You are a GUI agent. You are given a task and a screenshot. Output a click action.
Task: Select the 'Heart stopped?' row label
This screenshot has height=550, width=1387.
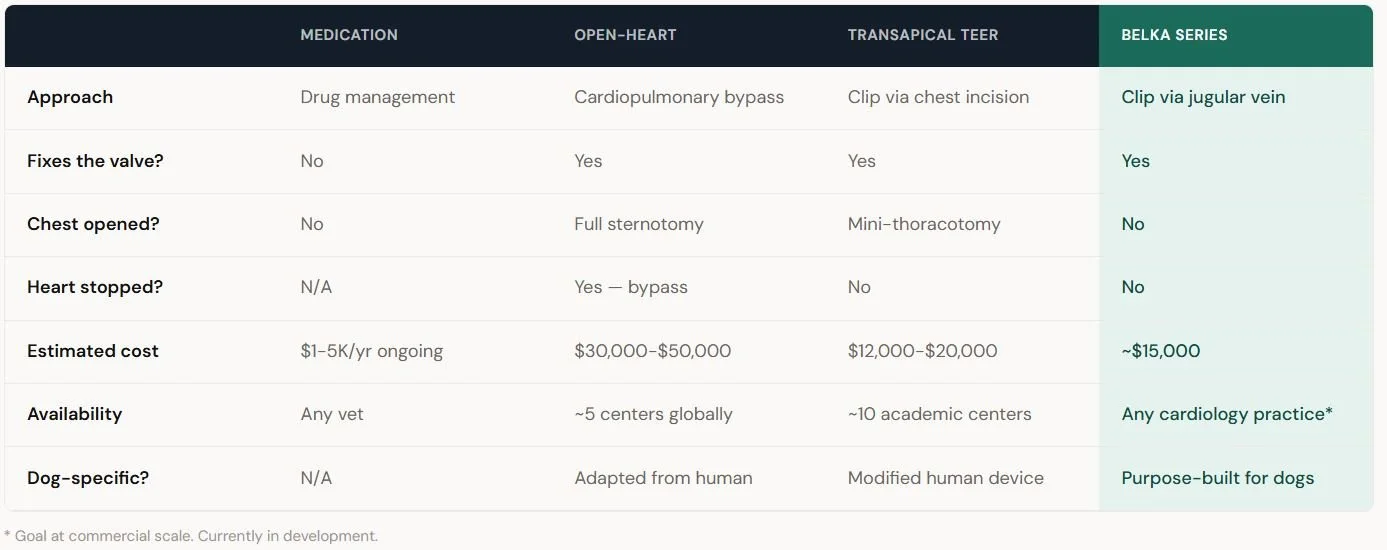(95, 287)
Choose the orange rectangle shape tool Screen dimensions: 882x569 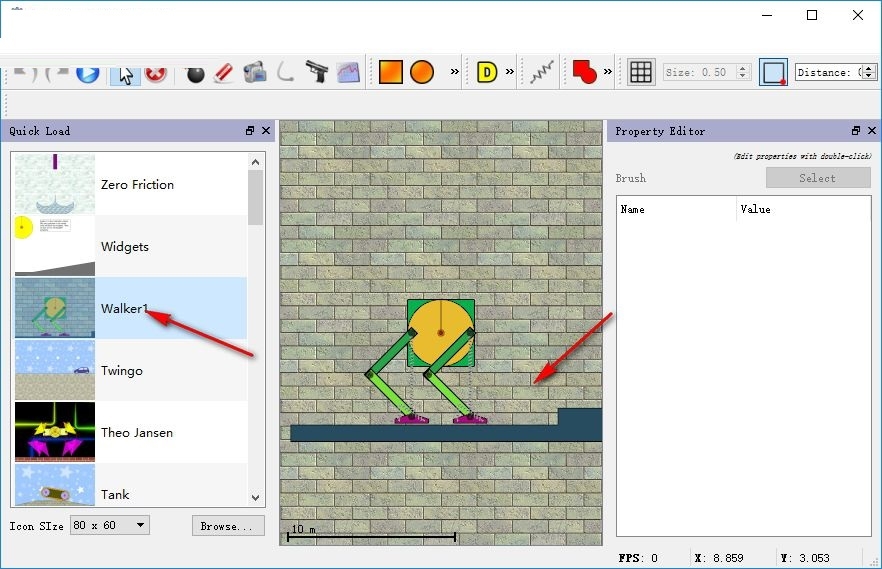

· · · · · · ·

● WHAT IS EXPECTED:
The expected output is every line of the data, unchanged, with the pictures skipped.

● ANSWER TO THE PROBLEM:
You are a GUI agent. You are given a task and a screenshot. Output a click action.
Task: Select the 'Heart stopped?' row label
This screenshot has height=550, width=1387.
(95, 287)
Choose the orange rectangle shape tool Screen dimensions: 882x569 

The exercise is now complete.